Another consideration is that power allocation plays an important role in improving the energy efficiency and throughput in interference networks [32,33]. In [32], a cooperative Nash bargaining resource allocation algorithm based on power control and sub-channel scheduling gives a good trade-off between throughput and fairness. In [33], an iterative sub-channel and power allocation algorithm is proposed to maximize the total capacity. In theory, the total throughput can be promoted by combining the allocation of transmitted power and feedback bits. However, there is a complicated relationship between them, as they influence and restrict each other in practice. Therefore, it is urgent to solve the problem of how to analyze the impact of mutual relationships on the performance of a system.

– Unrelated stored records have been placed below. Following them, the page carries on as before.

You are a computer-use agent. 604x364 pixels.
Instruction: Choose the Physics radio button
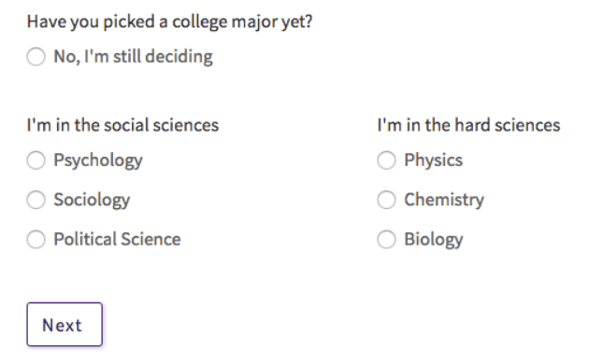click(x=386, y=160)
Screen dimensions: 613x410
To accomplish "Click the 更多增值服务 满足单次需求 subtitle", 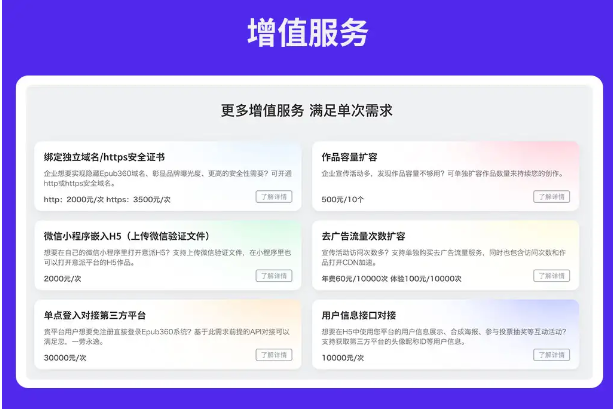I will tap(306, 111).
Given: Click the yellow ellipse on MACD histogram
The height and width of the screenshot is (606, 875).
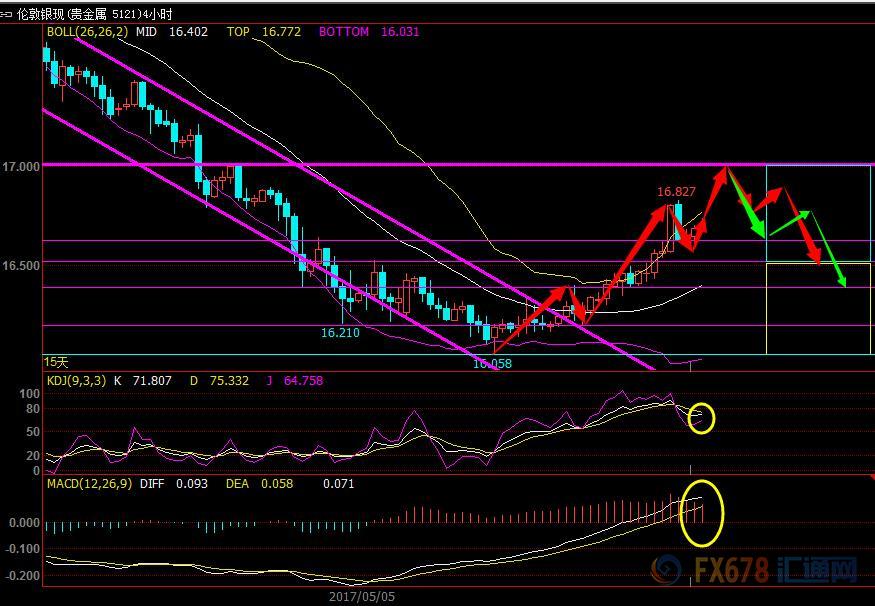Looking at the screenshot, I should 700,513.
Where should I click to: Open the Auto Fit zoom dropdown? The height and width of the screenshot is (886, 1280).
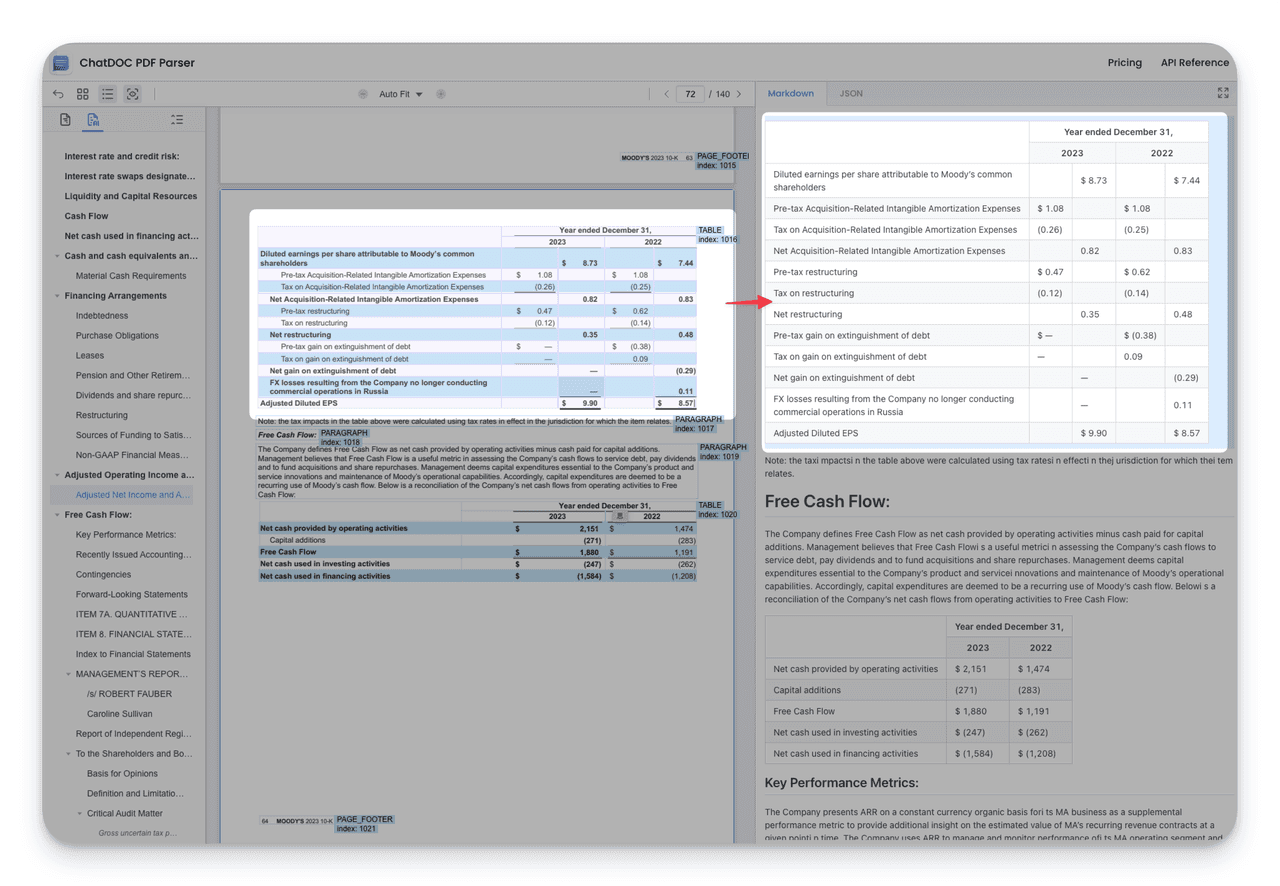[x=400, y=94]
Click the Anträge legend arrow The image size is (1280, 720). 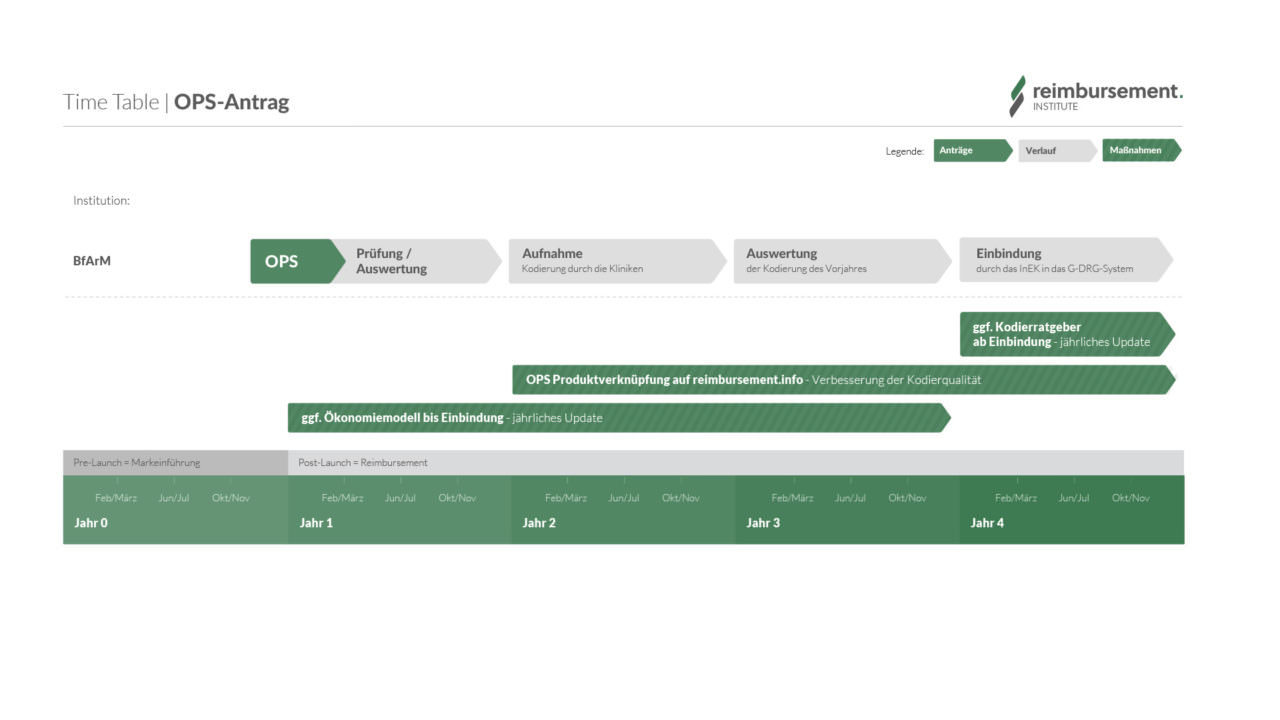click(970, 151)
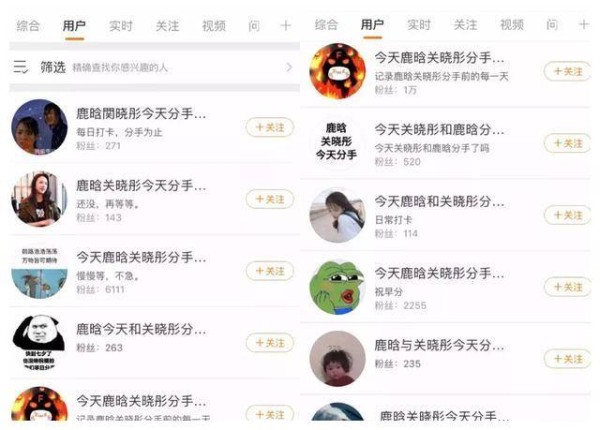Image resolution: width=600 pixels, height=430 pixels.
Task: Open the 鹿晗关晓彤今天分手 text avatar
Action: tap(336, 142)
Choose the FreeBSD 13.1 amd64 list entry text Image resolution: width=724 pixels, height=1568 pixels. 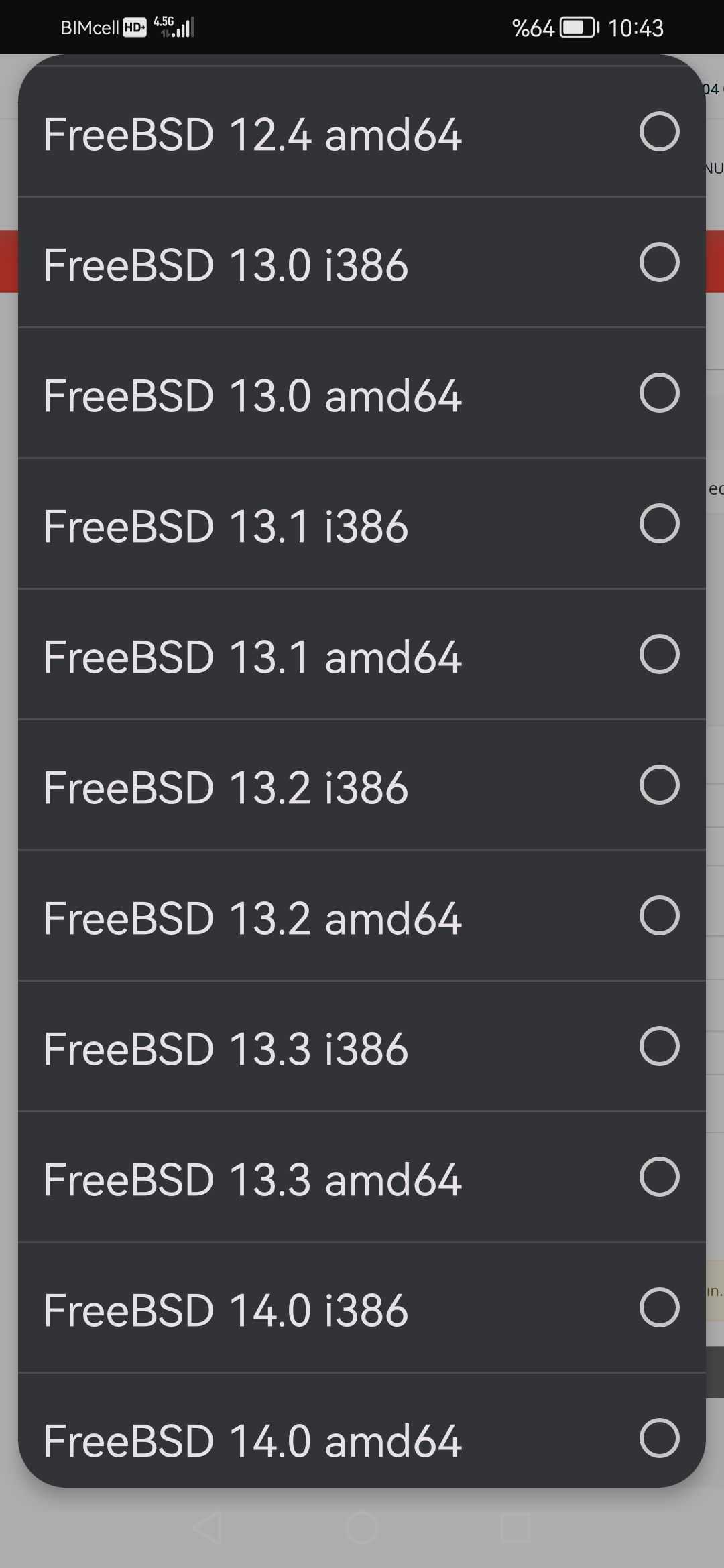click(253, 657)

Among the existing literature, there has been no thorough investigation of the relationship between transmitted power and feedback bits or the transmitted power of multiple data streams equally allocated in the IA interference network. Therefore, this paper formulates the transmitted power and feedback bit allocation problem in the K-user MIMO interference channels, and a joint power and feedback-bit allocation scheme (JPFAS) is proposed to reduce the residual interference and improve the throughput of the IA interference network.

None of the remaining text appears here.